In the early 1980s, it was recognized that blood donors harboring B. microti can transmit the parasite to recipients (5). A subsequent study reported 159 cases of transfusion-transmitted babesiosis (TTB) due to B. microti and 3 cases due to Babesia duncani between 1979 and 2009 (6). Approximately 87% of the TTB index cases occurred in the seven states where B. microti is endemic. A more recent compilation of TTB cases indicates that there have been more than 256 cases reported (7). The estimated risk of TTB in selected counties of endemicity is 1 per 101,000 donations, with greater risk in counties of high endemicity (8). The number of transfusion-associated B. microti cases is likely much higher as many cases are either not recognized or not reported. Currently, B. microti is the highest-ranking transfusion-transmitted pathogen for which there is no blood donor screening test in the United States, and it is the leading cause of transfusion-associated death attributed to an infectious pathogen (9). Additionally, organ transplantation has been implicated in B. microti transmission as recipients of renal allografts from an untested organ donor have transmitted B. microti (10).

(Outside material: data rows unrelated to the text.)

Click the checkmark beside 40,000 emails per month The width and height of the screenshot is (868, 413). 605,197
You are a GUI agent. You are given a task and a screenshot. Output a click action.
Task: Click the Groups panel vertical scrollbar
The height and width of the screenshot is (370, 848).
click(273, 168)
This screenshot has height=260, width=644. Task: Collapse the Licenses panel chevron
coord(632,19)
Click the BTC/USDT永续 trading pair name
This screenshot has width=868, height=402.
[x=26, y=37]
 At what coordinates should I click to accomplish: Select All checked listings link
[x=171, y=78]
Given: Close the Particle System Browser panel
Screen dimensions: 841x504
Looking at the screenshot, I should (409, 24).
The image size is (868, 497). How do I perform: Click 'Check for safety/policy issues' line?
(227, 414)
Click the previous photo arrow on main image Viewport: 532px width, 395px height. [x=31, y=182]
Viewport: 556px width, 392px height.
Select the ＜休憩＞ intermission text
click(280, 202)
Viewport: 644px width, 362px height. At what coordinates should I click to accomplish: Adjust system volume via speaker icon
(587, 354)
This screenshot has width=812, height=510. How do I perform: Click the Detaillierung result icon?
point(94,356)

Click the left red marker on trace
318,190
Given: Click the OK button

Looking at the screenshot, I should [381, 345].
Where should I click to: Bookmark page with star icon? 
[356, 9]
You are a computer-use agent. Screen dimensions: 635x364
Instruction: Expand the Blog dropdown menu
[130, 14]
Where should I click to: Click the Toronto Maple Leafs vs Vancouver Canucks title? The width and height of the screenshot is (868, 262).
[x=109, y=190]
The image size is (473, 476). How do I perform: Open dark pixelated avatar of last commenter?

Currently, there are no licensed molecular or serologic tests to screen blood donors for B. microti. The most widely used method for diagnosis of infection is an indirect fluorescent antibody (IFA) test which employs B. microti parasitized erythrocytes as the antigen source (11–13). While the IFA test is useful, the assay is labor-intensive, not standardized or automated, and not easily adaptable to modern blood screening practices. The IFA assay has been estimated to have 88 to 96% sensitivity and 90 to 100% specificity (11), which may not meet current expectations for blood screening (14). Tests for the detection of active babesiosis include nucleic acid tests (NATs) and blood smear tests. Blood smear tests are not as sensitive as molecular tests and are not suitable for blood screening. Molecular tests target the 18S rRNA gene of B. microti in infected whole red blood cells (15–19). It is estimated that less than 1% of erythrocytes are parasitized early in the course of infection, and the proportion can vary throughout infection (20), with more cases detected via molecular testing than by blood smear.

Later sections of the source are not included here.